(AVAILABLE DATA)
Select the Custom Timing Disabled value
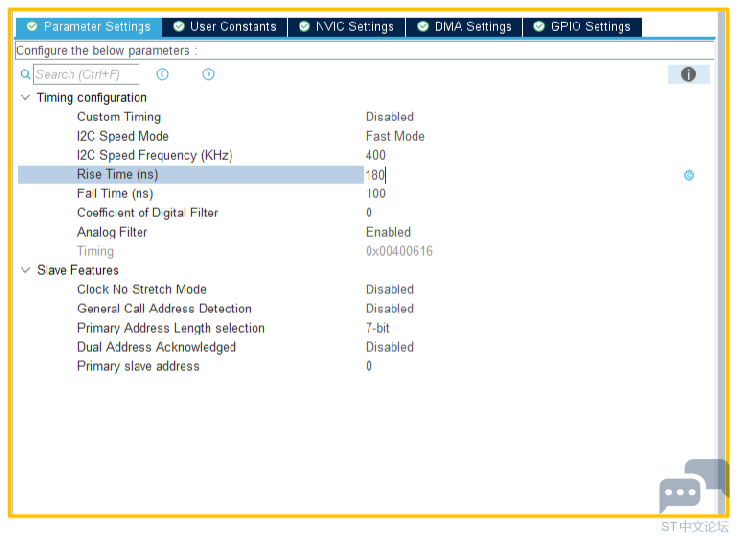This screenshot has height=542, width=738. coord(389,117)
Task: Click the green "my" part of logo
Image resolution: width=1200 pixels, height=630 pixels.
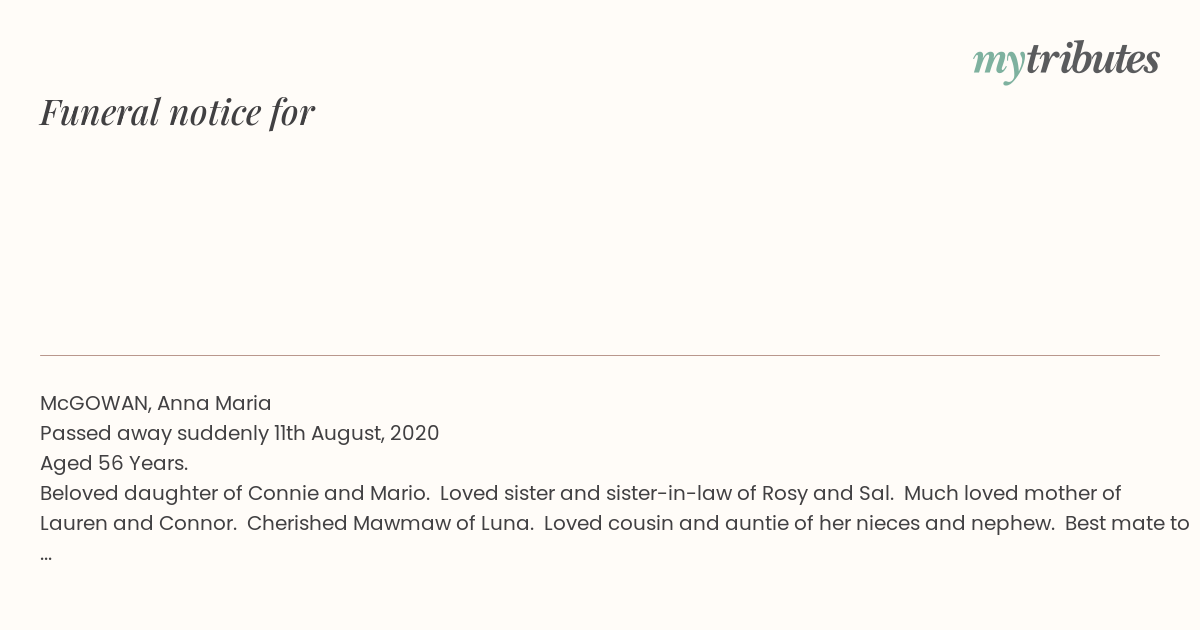Action: [x=998, y=64]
(End AVAILABLE DATA)
INSTRUCTIONS TO FOLLOW => Take the line with "Image resolution: width=1200" as the first line and the last line of the records above as the final one; reproduce exactly the lines between them, both included, without pictures.

EXERCISE SOLUTION =>
Image resolution: width=1200 pixels, height=630 pixels.
Action: [x=998, y=64]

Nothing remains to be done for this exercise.